By Andrew Grant
In Alfonso Cuarón’s new thriller Gravity, Sandra Bullock plays a reluctant astronaut who wants to complete her space walk to repair an instrument as quickly as possible. Her plans are foiled by a series of terrifying events that have surely crossed the minds of astronauts and space junkies. The stunning 3-D cinematography gives viewers the feeling of being in space and fuels the feeling of helplessness. Here are some challenges Bullock’s character faces (spoiler alert) and their likelihood of happening in reality, according to NASA experts.
Russia blew up its own satellite and created a tsunami of space junk! Possible, but…

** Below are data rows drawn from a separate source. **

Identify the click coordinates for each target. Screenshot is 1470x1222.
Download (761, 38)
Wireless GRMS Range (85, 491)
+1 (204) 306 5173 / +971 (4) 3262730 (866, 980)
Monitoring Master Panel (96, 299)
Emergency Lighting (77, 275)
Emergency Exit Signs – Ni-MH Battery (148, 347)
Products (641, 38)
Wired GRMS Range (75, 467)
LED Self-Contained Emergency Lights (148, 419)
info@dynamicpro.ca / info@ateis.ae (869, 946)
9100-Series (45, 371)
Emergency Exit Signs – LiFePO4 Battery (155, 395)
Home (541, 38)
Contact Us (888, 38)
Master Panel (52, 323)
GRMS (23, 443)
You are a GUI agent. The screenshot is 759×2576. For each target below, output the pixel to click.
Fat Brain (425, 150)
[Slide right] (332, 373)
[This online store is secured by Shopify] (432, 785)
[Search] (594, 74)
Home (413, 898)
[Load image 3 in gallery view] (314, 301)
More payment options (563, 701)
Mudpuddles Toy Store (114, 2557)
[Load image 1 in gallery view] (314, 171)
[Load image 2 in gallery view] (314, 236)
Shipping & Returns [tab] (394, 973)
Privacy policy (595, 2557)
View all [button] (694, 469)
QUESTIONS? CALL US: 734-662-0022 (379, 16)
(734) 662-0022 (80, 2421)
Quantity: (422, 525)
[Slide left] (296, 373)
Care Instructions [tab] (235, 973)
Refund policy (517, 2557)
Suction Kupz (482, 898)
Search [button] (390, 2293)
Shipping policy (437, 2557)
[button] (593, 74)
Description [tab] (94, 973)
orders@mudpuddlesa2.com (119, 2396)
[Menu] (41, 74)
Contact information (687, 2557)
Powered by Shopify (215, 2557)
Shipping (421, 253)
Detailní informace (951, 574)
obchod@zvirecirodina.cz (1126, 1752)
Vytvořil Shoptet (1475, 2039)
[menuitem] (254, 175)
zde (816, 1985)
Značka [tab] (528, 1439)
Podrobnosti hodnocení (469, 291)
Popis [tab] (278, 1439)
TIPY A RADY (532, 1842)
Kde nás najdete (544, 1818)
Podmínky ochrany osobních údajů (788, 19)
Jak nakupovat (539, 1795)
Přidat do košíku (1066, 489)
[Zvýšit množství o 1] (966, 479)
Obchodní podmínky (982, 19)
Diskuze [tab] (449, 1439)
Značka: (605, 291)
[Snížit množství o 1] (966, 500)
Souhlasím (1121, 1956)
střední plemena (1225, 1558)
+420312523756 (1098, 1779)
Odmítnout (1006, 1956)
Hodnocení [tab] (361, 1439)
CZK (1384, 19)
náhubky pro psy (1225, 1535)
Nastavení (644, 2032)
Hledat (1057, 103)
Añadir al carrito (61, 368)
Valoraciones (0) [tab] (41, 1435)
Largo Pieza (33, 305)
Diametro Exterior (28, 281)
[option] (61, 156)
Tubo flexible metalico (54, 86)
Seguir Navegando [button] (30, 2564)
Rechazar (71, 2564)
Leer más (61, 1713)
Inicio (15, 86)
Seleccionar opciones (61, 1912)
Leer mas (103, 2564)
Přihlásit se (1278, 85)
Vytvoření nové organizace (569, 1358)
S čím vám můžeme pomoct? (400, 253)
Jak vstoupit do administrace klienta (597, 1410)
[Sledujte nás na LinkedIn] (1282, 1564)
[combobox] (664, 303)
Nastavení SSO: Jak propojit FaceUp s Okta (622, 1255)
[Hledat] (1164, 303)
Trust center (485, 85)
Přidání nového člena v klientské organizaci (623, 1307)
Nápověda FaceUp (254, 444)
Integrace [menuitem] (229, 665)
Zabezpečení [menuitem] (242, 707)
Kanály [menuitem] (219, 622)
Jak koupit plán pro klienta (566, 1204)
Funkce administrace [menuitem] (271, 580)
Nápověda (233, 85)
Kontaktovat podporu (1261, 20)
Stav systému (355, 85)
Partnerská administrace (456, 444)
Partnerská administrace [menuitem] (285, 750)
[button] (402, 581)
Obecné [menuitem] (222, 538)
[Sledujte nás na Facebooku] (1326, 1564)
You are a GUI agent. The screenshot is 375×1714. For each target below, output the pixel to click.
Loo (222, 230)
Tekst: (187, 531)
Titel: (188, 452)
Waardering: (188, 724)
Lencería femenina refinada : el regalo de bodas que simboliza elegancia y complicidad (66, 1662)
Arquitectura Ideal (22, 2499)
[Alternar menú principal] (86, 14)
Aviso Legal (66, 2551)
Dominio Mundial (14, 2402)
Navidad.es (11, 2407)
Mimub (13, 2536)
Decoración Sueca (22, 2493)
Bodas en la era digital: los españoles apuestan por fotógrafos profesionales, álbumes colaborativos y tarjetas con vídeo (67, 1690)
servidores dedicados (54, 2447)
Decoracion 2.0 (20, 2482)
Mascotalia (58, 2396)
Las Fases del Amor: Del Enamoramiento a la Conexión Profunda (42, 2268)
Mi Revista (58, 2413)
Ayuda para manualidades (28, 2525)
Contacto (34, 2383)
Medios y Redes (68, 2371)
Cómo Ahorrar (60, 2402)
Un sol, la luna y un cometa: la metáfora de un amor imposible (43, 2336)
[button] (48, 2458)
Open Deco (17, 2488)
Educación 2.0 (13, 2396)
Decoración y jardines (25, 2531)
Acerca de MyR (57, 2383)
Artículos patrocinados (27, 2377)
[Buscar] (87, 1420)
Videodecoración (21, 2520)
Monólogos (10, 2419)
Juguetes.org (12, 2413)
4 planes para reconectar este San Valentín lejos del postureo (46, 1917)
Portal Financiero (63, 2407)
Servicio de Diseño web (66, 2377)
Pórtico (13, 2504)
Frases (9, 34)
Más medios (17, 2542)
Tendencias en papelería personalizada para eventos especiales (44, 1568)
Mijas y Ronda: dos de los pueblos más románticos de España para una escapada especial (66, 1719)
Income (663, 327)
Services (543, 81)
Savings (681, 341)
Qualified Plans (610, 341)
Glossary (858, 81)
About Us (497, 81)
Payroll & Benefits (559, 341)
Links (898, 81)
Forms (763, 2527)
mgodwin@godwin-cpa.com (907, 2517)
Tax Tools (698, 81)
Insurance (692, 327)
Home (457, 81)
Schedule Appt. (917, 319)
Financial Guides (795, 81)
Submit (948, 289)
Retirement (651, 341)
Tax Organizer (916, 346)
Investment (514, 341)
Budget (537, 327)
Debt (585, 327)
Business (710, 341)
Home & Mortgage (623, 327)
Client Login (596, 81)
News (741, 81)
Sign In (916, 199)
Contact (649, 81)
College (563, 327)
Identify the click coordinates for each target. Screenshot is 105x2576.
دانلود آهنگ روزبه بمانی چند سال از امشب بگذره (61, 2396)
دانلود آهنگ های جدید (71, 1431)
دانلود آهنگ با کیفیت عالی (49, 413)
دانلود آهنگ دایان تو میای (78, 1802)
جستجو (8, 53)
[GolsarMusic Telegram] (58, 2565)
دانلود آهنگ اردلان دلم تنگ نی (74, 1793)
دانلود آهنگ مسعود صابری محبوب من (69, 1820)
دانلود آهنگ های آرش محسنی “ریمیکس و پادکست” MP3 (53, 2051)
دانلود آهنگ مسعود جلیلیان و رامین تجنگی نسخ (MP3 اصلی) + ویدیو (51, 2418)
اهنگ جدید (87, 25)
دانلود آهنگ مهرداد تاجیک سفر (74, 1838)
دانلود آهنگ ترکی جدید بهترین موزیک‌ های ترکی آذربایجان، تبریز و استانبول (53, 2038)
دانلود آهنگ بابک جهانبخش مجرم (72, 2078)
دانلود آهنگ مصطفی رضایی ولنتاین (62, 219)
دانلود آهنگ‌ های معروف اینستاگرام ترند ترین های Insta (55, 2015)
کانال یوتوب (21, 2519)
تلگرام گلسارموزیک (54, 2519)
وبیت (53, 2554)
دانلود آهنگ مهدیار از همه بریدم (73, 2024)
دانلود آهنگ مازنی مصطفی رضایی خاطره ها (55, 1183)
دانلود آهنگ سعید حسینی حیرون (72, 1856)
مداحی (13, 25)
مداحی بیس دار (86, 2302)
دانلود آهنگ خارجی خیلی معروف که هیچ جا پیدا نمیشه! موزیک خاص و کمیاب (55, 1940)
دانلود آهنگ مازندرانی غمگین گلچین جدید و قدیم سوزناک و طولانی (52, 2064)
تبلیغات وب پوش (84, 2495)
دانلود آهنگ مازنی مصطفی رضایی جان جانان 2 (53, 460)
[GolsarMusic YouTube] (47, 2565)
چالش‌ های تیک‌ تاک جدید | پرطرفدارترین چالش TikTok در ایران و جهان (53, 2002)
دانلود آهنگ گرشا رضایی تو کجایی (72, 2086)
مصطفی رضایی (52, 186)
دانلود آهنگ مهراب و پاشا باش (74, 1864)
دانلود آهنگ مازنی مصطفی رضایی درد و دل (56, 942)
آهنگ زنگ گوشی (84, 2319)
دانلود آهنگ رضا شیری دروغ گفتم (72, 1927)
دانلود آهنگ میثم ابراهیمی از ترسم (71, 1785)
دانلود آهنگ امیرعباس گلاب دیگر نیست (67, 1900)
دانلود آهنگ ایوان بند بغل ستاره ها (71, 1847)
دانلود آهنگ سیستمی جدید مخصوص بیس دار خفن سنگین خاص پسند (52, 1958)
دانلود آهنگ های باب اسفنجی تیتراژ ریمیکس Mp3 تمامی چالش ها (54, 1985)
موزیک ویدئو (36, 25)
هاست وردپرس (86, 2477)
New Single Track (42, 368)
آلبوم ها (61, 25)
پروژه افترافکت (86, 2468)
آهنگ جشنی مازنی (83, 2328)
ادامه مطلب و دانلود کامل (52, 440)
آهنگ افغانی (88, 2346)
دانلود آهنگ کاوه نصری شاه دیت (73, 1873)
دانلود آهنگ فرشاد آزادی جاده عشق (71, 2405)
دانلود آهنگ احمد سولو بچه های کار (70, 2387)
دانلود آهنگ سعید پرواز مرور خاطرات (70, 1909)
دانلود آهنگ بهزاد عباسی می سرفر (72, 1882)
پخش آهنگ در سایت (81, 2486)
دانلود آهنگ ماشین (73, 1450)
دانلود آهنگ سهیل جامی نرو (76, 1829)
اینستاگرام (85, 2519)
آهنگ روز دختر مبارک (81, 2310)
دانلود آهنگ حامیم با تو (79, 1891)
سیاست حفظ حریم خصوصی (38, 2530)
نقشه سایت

In 2007 China used a guided missile to destroy one of its aging weather satellites, creating hundreds of thousands of smaller pieces of space junk. But the danger the debris posed was to other satellites, not astronauts, says Mark Uhran, who retired last year as NASA’s director of the International Space Station. Most satellites are in geosynchronous orbits about 35,000 kilometers above Earth’s surface, well above the roughly 400-kilometer altitudes of the ISS and most manned flights. Lower space junk can present a threat; NASA does track hundreds of thousands of objects in this zone, and the station’s thrusters can change its orbit slightly to avoid collisions.